The cuts, which could total as much as a quarter of fixed-income trading employees, will be across all regions and are set to take place in the next two weeks, said two of the people, who asked not to be identified because the decision hasn’t been publicly announced. Hugh Fraser, a spokesman for the New York- based bank, declined to comment.

Morgan Stanley last month reported what Chief Executive Officer James Gorman called its worst quarter for fixed income, currencies and commodities since he took over in 2010. While the financial industry may finally be reaching the end of a years- long slide in that business, it still isn’t clear how much revenue it’ll typically produce after stabilizing, Colm Kelleher, head of the investment banking and trading division, said at a Nov. 17 investor conference.

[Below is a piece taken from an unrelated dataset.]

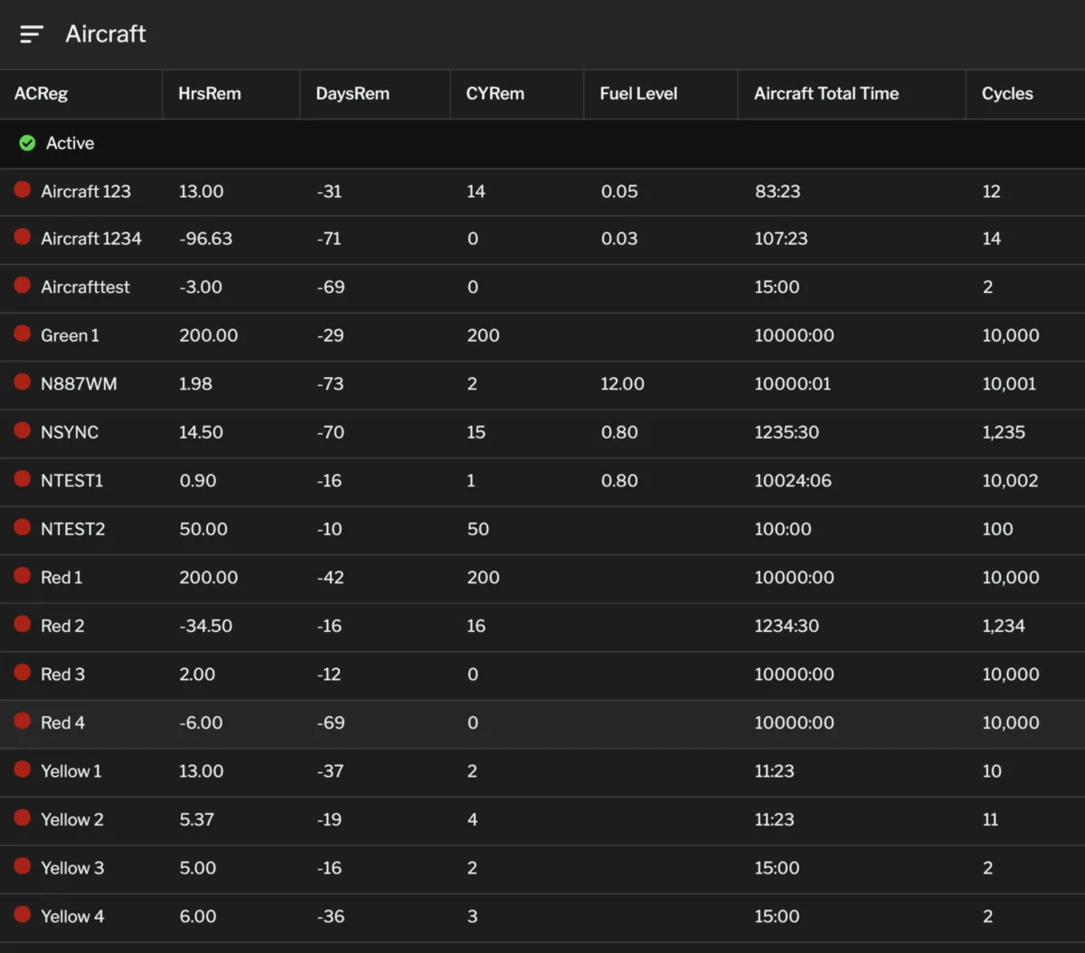Select the Yellow 2 aircraft name
This screenshot has height=953, width=1085.
[71, 819]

“The trick for us is to size our business appropriately to what we think the fee pool is,” he said at the conference. While trying to gauge that, the investment bank needs to keep the unit “credibly sized” to complete globally, and “make sure we have enough flex or leverage that when the markets recover, which we do think they’ll recover, you’ll be able to participate in the upside of that,” he said.

ROE Goal

Gorman last month placed Ted Pick, who has led the equity-trading business, in charge of the entire trading division. While Morgan Stanley has reduced the capital that its fixed- income unit requires by more than half over the past four years, the bank still hasn’t reached its goal of a return on equity of at least 10 percent.

Stiffer capital rules, a slump in client transactions and a shift toward electronic trading have crimped margins in key fixed-income markets, pushing banks to pull back and eliminate staff. Kelleher said last year that the new supplementary leverage ratio made banks unable to earn sufficient returns in some interest-rate trading businesses.

The withdrawal has been particularly severe in Europe, where firms including UBS Group AG, Deutsche Bank AG and Barclays Plc have sought to shrink their operations to rein in costs.

Revenue from fixed-income, currency and commodities trading, or FICC, is on pace to drop to $65 billion this year at the 10 largest global investment banks, according to industry analytics firm Coalition Ltd. That would be the lowest since the financial crisis and less than half of what those firms produced in 2009.